BALB/c mice (n = 84) were ventilated for 5 h with low (7.5 ml/kg) or high (15 ml/kg) tidal volume, a positive end-expiratory pressure of 2 cm H(2)O and a fraction of inspired oxygen of 50%. After 3 h of MV, TRALI was induced by infusion of MHC-I antibodies (4.5 mg/kg); controls received vehicle. Non-ventilated animals receiving vehicle, isotype or MHC-I antibodies served as additional controls.
All animals receiving MHC-I antibodies developed TRALI within 2 h. In mice in which TRALI was induced, MV with low tidal volumes aggravated pulmonary injury, as evidenced by an increase in neutrophil influx, pulmonary and systemic levels of cytokines and lung histopathological changes compared to unventilated controls. The use of high tidal volume ventilation resulted in a further increase in protein leakage and pulmonary edema.
Mechanical ventilation (MV) synergistically augmented lung injury during TRALI, which was even further enhanced by the use of injurious ventilator settings. Results suggest that MV may be a risk factor for the onset of TRALI and may aggravate the course of disease.

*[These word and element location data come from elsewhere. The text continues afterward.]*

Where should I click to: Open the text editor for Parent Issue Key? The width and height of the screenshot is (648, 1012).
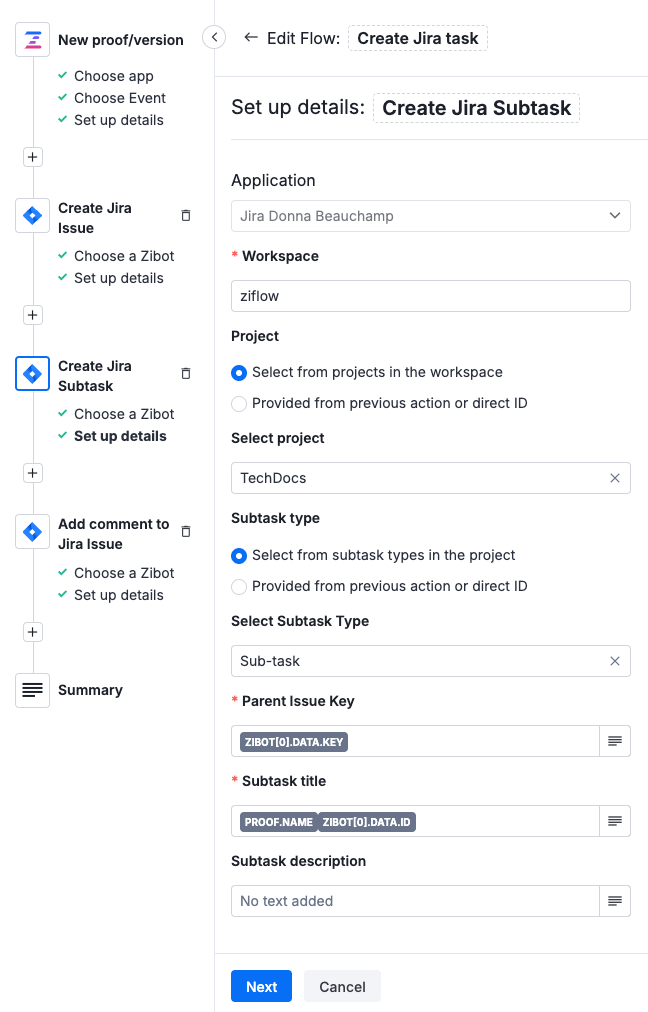pyautogui.click(x=615, y=741)
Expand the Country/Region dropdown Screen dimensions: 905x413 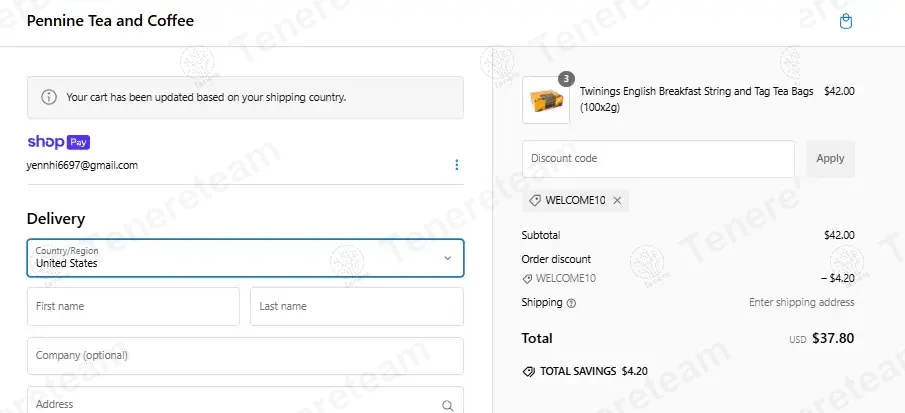pos(245,258)
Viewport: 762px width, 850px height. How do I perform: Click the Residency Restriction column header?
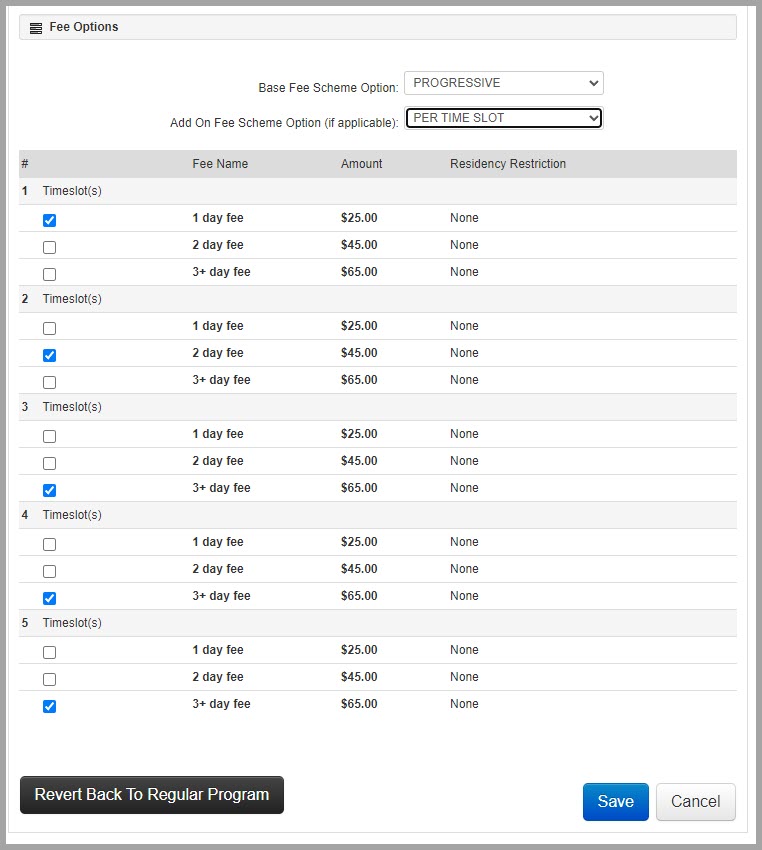[508, 164]
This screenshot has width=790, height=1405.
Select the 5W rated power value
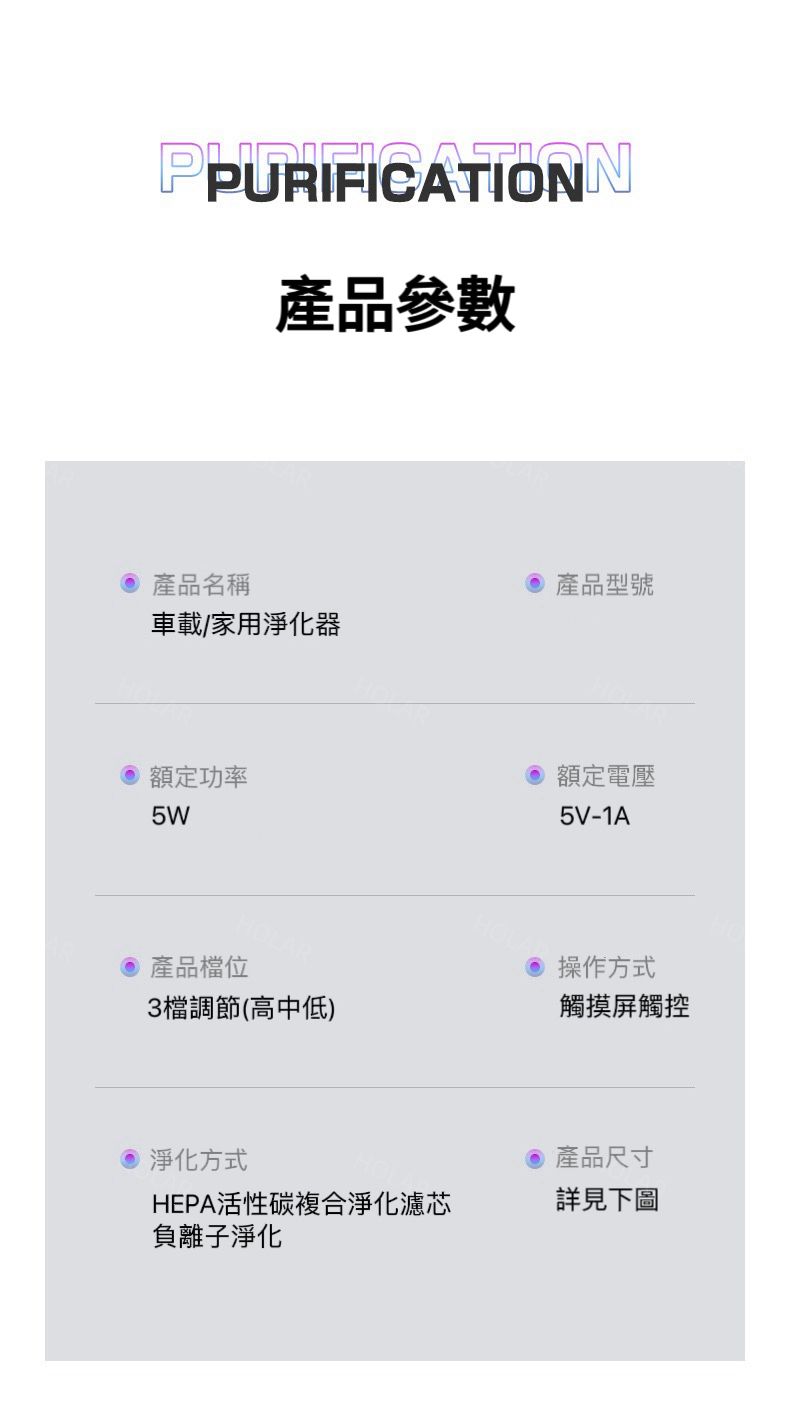click(170, 817)
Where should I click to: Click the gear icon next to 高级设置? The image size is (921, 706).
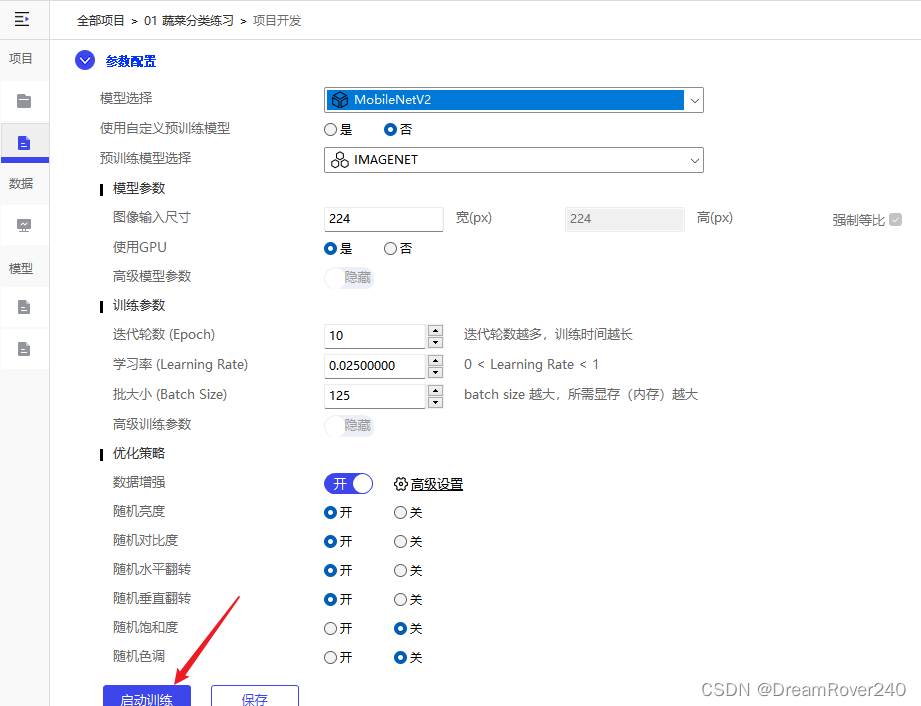398,484
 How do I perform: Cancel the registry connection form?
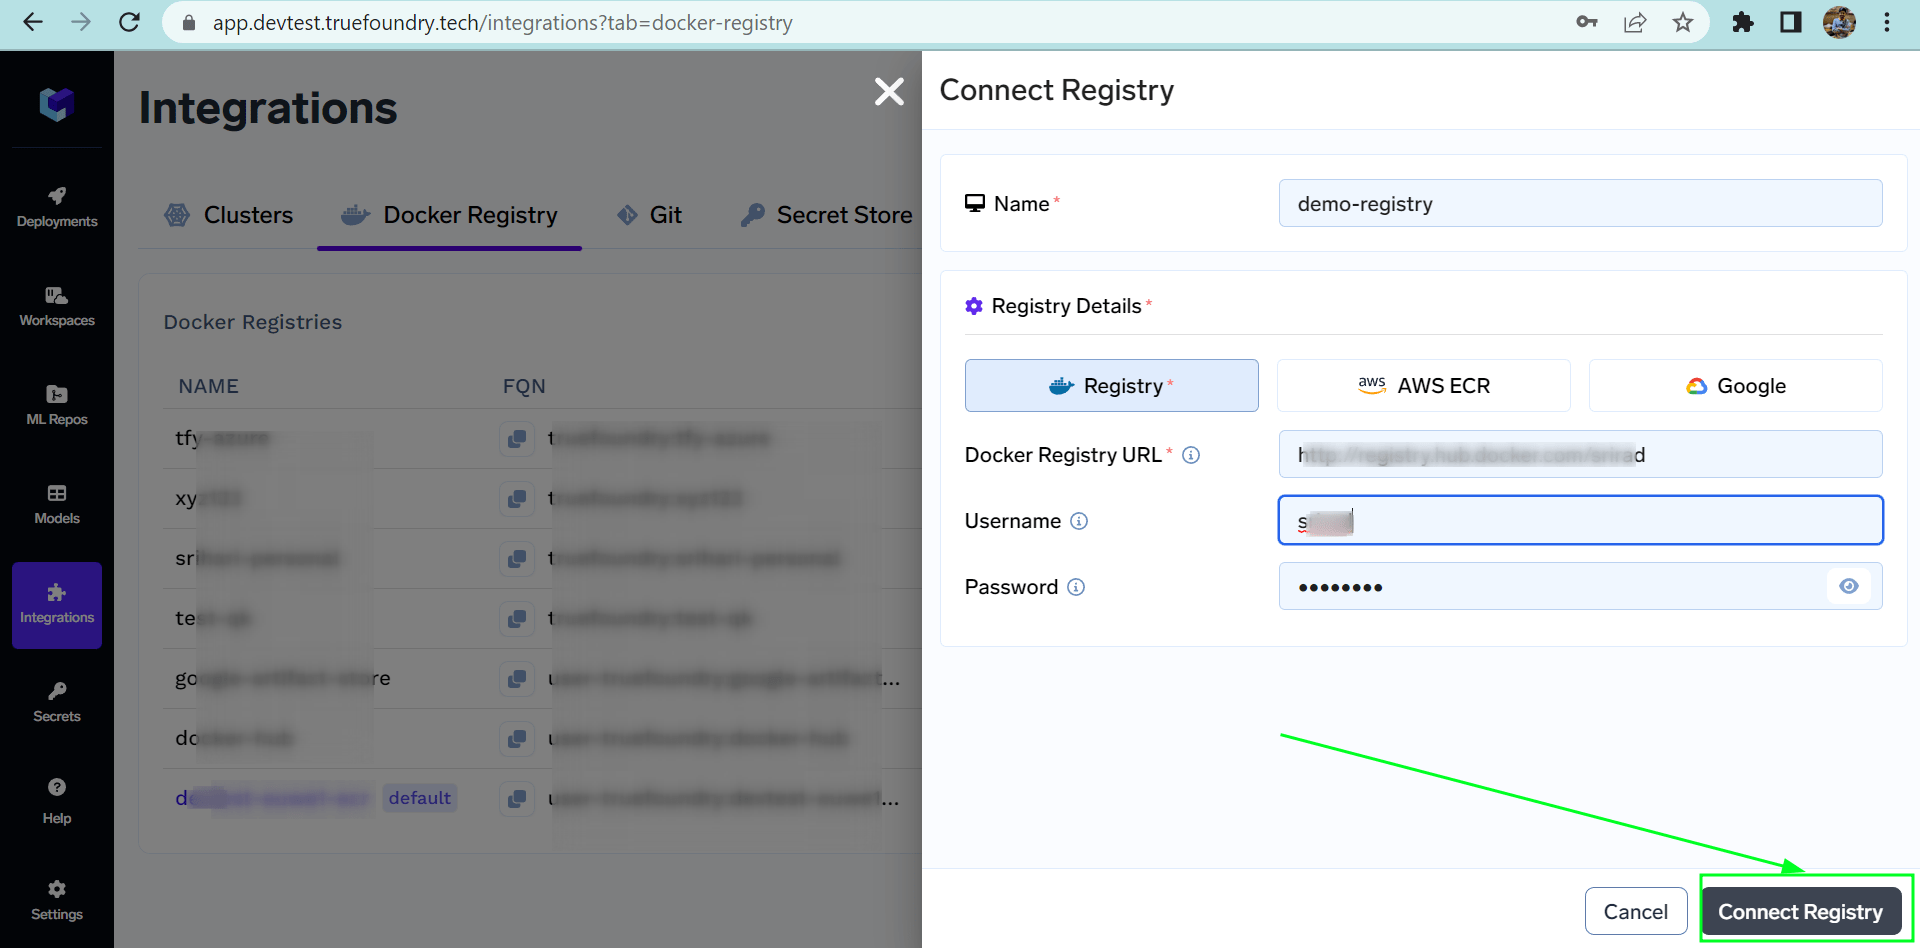1636,911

输血相关的急性肺损伤(TRALI)在危重症患者中比在一般医院人群中更常见,这可能是由于潜在的炎症状态使肺中性粒细胞处于激活状态。机械通气可能是发生 TRALI 的危险因素。我们结合一种导致呼吸机相关性肺损伤的小鼠机械通气(MV)模型和一种抗体诱导的 TRALI 模型,研究了 MV 对 TRALI 发展的影响。
BALB/c 小鼠(n = 84)接受低(7.5 ml/kg)或高(15 ml/kg)潮气量、2 cmH₂O 的呼气末正压和 50%吸入氧分数的 MV 通气 5 小时。MV 3 小时后,通过输注 MHC-I 抗体(4.5 mg/kg)诱导 TRALI;对照组给予载体。未通气且接受载体、同种型或 MHC-I 抗体的动物作为附加对照。
所有接受 MHC-I 抗体的动物均在 2 小时内发生 TRALI。在诱导 TRALI 的小鼠中,与未通气对照组相比,低潮气量 MV 加重了肺损伤,表现为中性粒细胞浸润增加、肺和全身细胞因子水平升高以及肺组织病理学变化。使用大潮气量通气会导致蛋白渗漏和肺水肿进一步增加。
机械通气(MV)在 TRALI 期间协同加重肺损伤,而使用损伤性通气设置则进一步加重了这种损伤。结果表明,MV 可能是 TRALI 发病的危险因素,并可能加重疾病进程。